Bruel d’ailleurs ne s’y trompa pas qui eut le sentiment de ne pas avoir été compris : il était lui fasciné par la déréliction d’un objet qu’il entendait bien laisser tel quel alors qu’Hazoumé cherchait à le transformer, à le moderniser, à le remixer pour reprendre le qualificatif (la « tendance » est décidemment au « métissage » !) de la dernière exposition de Jean Hubert-Martin : Africa remix, dans laquelle, à Düsseldorf, à Londres et aujourd’hui à Paris, il apparaît en effet comme parfaitement à sa place.

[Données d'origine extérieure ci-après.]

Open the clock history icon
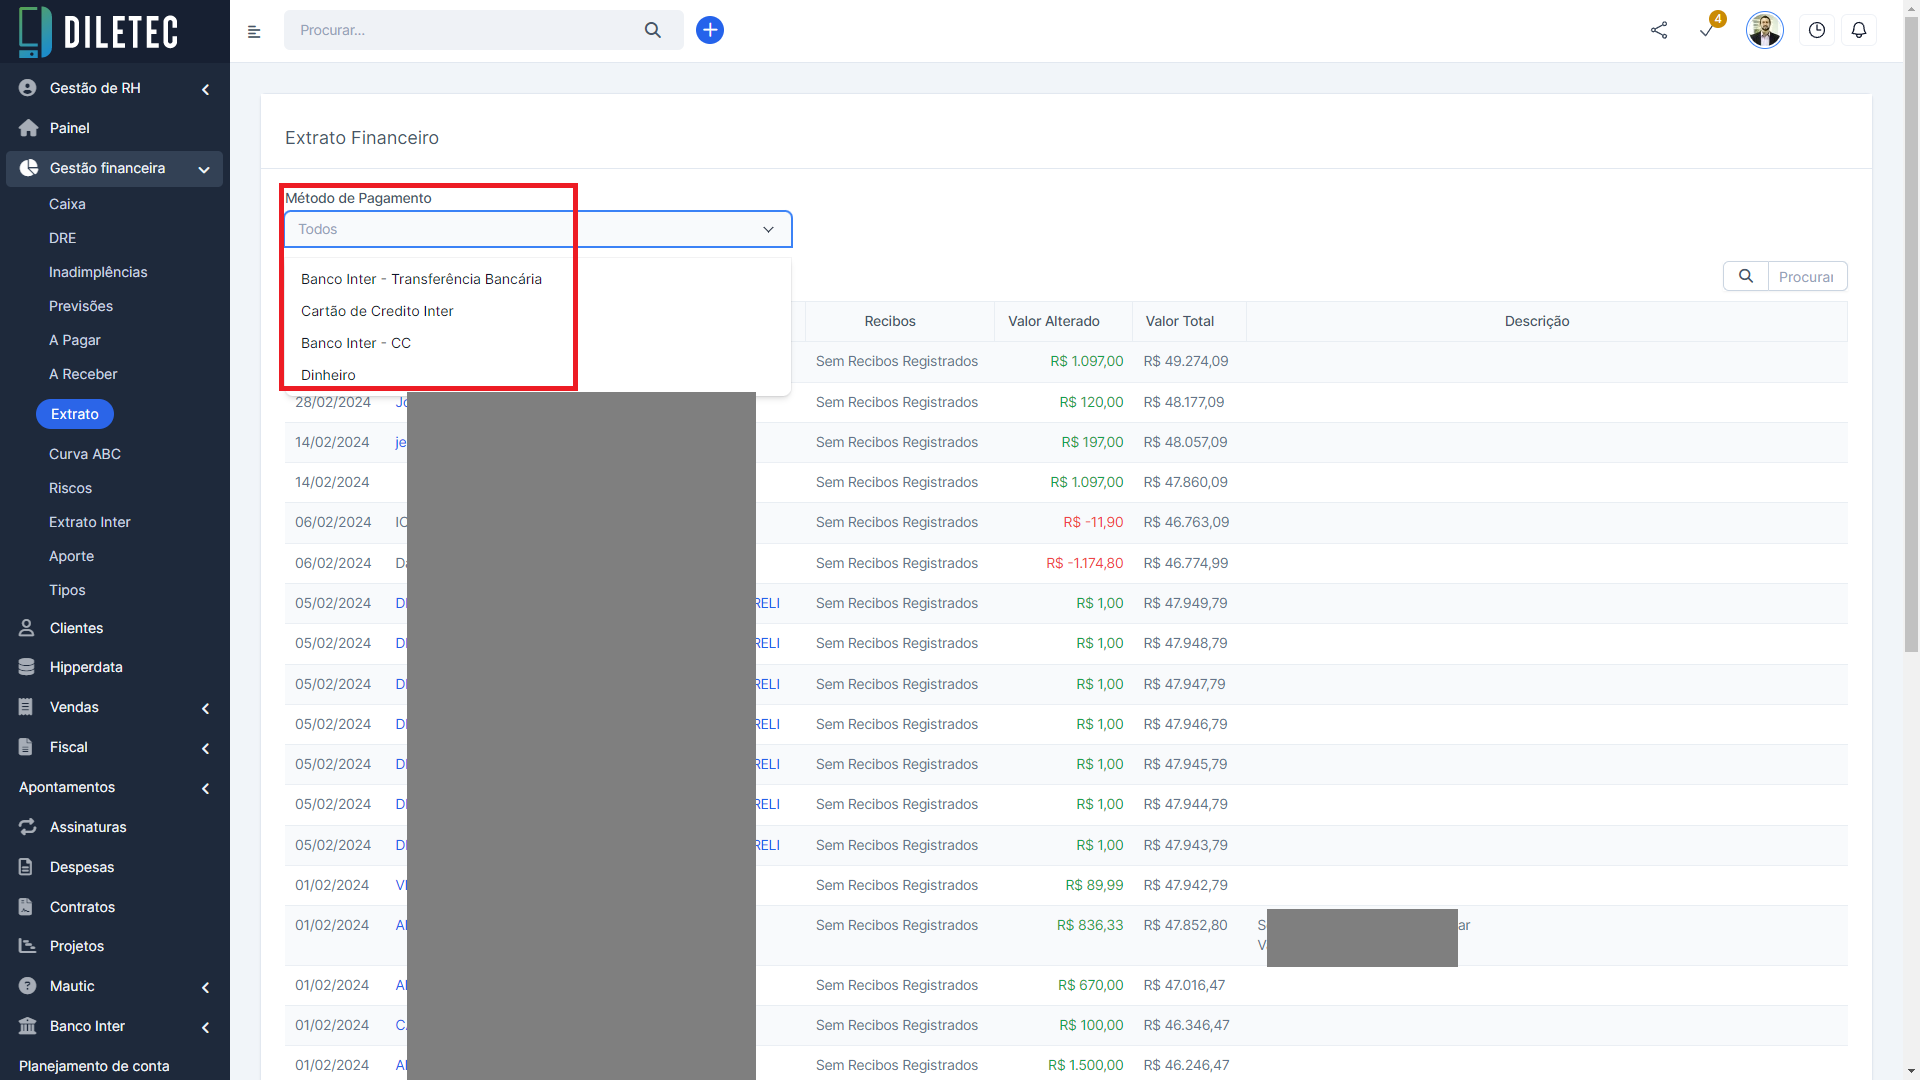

Dans ces conditions Bruel n’était-il pas mal fondé à crier au scandale et à l’injustice, à chercher à disqualifier les motivations du présumé artiste accusé d’inauthenticité pour cause de manque d’inspiration, de manque d’originalité, de recherche exclusive de profit, de quête de renommée... Lancé comme il l’avait été par les services culturels français en quête de nouvelles pousses et d’artistes autodidactes, le grand Romuald Hazoumé du Bénin, comme l’appelle Titouan Lamazou[30],, ne confondait –il pas en effet, l’objet acheirépoïète et sans nom et le produit du showbiz, l’humour ravageur de la dépossession  et l’ironie promotionnelle  d’un moi assoiffé de pouvoir ou, pour faire bref, le tout à l’égout et le tout à l’Ego ? Mais pour être recevable, il faudrait qu’une telle dénonciation puisse être entendue et pour être entendue il faudrait que les œuvres relèvent d’un même paradigme esthétique, reposent sur un même socle interprétatif. Or il ne pouvait pas y avoir vraiment de litige entre les deux artistes et donc pas de discussion possible entre eux car c’est d’un différend fondamental sur les frontières mêmes de l’art qu’il s’agissait. Comble du comble et comme pour confirmer cette irrémédiable déconvenue, le sort se retourna si bien contre Jacques Bruel qu’il tomba gravement malade et qu’il estima avoir été empoisonné au pays du vaudou (ou vodun) : depuis 12 ans en effet il repose, sans le sou, sur un lit de douleur. Bruel l’ancien, pour reprendre le titre malicieux d’un de ses catalogues, n’a décidément pas eu de chance au pays des Purs-purs.

Des fétiches pourtant, il y a longtemps qu’il en confectionnait[31]. Ainsi, par exemple, en prenant là aussi modèle sur une pratique africaine, il avait eu l’idée d’en fabriquer en récupérant et en faisant monter sur une armature et socler ces sortes de serpillières faites de vieilles moquettes, de vieux tapis ou de tissus roulés qu’utilisent les africains qui s’occupent, à Paris, dans la capitale de l’art africain, de la voierie. Après enquête, il découvrit que ces serpillières sauvées des eaux -il les appelle « Moïse » avec un clin d’œil, peut-être, à l’Egypte de la Black Athéna- ont bien en effet été utilisées, à Paris, dans cette fonction par les Sarakolés du Sénégal qui n’avaient fait que transporter dans la capitale des arts premiers des pratiques agricoles utilisée en Afrique pour l’irrigation des champs de riz.  Mais comment penser que Bruel l’ancien, avec ces équivalents des Purs-purs, aurait pu être plus heureux au pays des fétiches ?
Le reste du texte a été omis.